1934 Trakya Olayları
BölgeTürkiye
Tarih21 Haziran - 4 Temmuz 1934[1]
Saldırı türü
Pogrom
Ölü1[1]

1934 Trakya Olayları,[1] 1934 Trakya Pogromu ya da Furtuna, 21 Haziran ile 4 Temmuz 1934 tarihleri arasında Türkiye'nin Trakya Bölgesi'nde Yahudilere karşı gerçekleştirilen şiddet eylemleri. Olaylar sonrasında çok sayıda Yahudi başka ülkelere göç etti.[1]

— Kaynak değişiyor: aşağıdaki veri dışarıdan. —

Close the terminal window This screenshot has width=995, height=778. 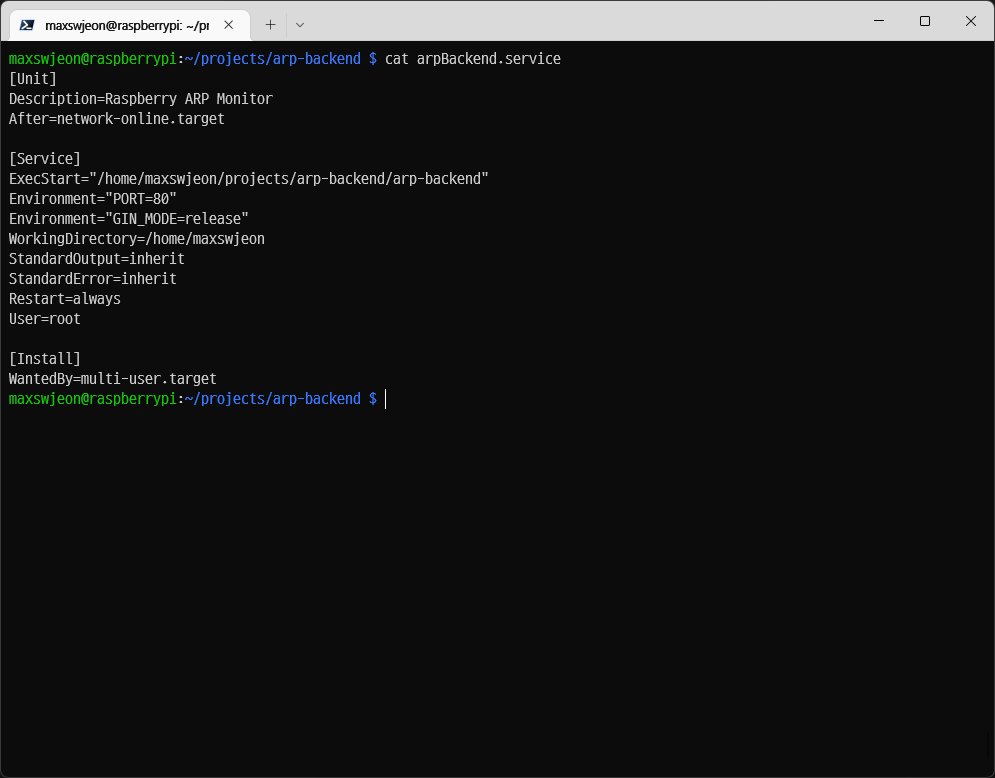coord(970,21)
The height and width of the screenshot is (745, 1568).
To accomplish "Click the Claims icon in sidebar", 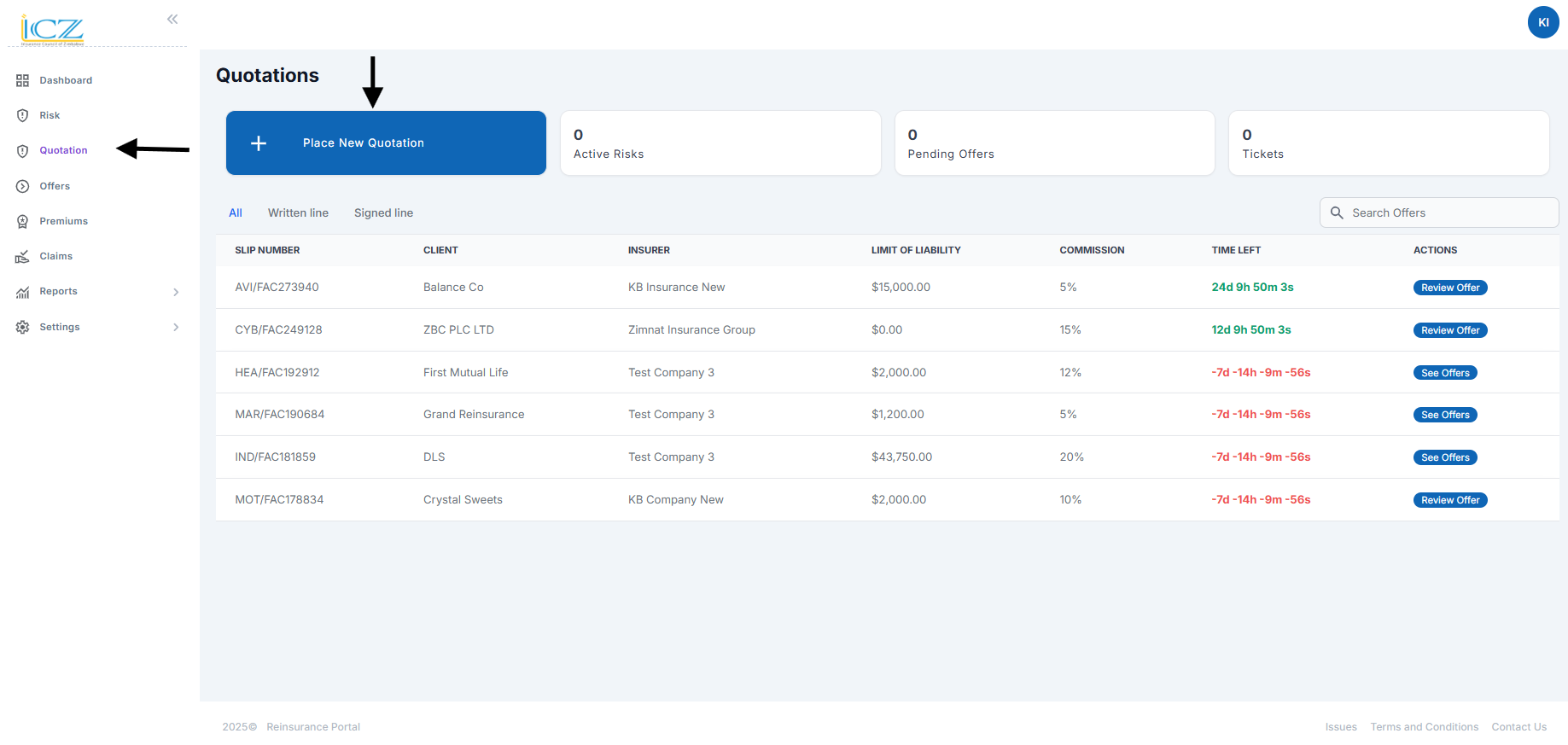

1934'te Nihal Atsız'ın Orhun dergisinde,[1][2] Cevat Rıfat Atilhan'ın ise Milli İnkılap dergisinde[1][2] Yahudilere karşı ırkçı yazılar yazmaları sonucunda halk etki altında kalarak Yahudi azınlığa karşı şiddet olaylarına girişti.[1][2] Tekirdağ, Edirne, Kırklareli ve Çanakkale gibi illerde Yahudilere ait dükkân ve evler yağmalandı[3] ve kadınlara tecavüz edildi.[1][4] Bir jandarma onbaşı, Yahudileri himaye ederken yağmacı grup tarafından öldürüldü.[5] Yaklaşık 15 bin Trakya Yahudisi bulundukları şehirleri terk etti.[1]

Tarihçe

İki dünya savaşı arasında dünyada demokrasi gerilemiş, 1920'lerde 35 anayasal ve seçilmiş hükûmet varken bu sayı 1938'de 17'ye kadar düşmüştür. Özellikle Avrupa'daki bu gidişattan Türkiye de etkilenmiştir. 19 Şubat 1934 tarihli bir kararname ile Edirne, Kırklareli, Tekirdağ ve Çanakkale mıntıkalarını içine alan Trakya Umumi Müfettişliği adıyla ikinci bir müfettişlik kurulmuş, başına da 1925 yılında yaşanan Şeyh Said İsyanı'ndan sonra 1927'de Doğu Anadolu'da Birinci Umumi Müfettişliği görevini beş yıl süreyle yürüten İbrahim Tali Öngören getirilmişti.[6]

Antisemitizm ile birlikte faşizm dalgası yayıldı ve Türkiye'de de taraftar topladı. Bunun en somut örneklerinden bir tanesi 1934 Trakya Olayları'dır.[7][8][9]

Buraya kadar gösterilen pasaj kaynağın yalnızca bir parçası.